Does it make any difference whether you follow this style? I recently reviewed a book produced by one of the smaller publishers that’s been around since 1866. Their printed works are very good, but the electronic reproduction was an unprofessional joke offered at an unrealistic price. What happened? Whoever set the electronic version was either new or incompetent, and their supervision lacking. If a professional publisher can distribute something like that, what about the thousands of books flooding the self-published market? It's your reputation that's a stake.

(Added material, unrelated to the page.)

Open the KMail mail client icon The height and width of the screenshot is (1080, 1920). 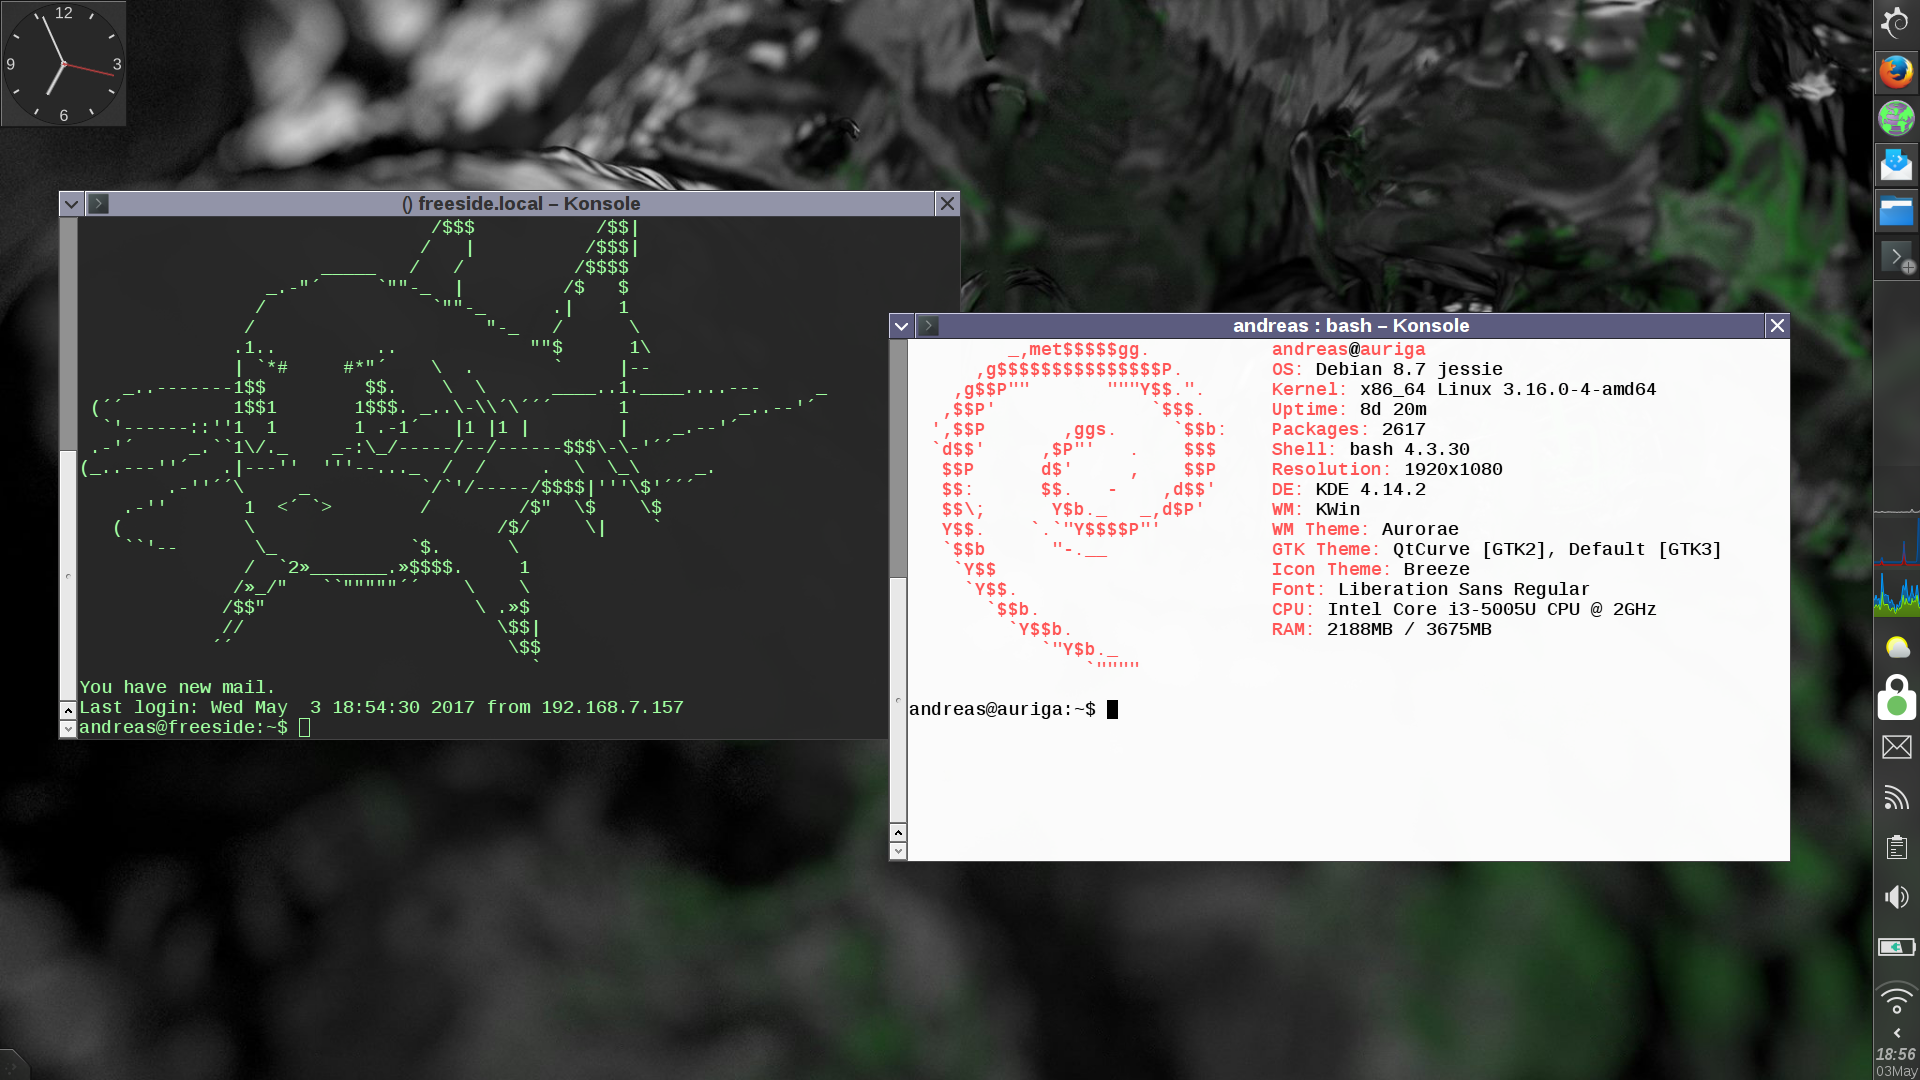1895,165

I’ve taken some heat for what I am about to suggest, but let’s look at reality. Self-publishers aren’t rich, so the 16th Edition (2010) might be a bit steep for the budget at around $40. The 15th Edition (2003) can be had for $4.50 (used) to $11.00 (new). This was the first edition addressing the electronic world. The 14th Edition (1993) goes for $0.01 (used) to around $10.00 (new). The 15th and 16th editions are available for online access at $35.00 a year. 

My heresy? I still use the 14th Edition while composing and for print layout because the writing formats really haven’t change. My suggestion to the self-publisher is to grab at copy of the 15th Edition, and then go to the library to look up the information on electronic formatting, and make notes (just like going back to school).

Whether self-publishing, or trying to attract an agent or publisher, you want to impress your target audience by looking professional. That means following the Chicago Manual of Style, and save time and headaches by doing most of it on the creative fly.

Anatomy of a Story is produced twice each month following the creation of a novel by Sean Patrick O'Mordha.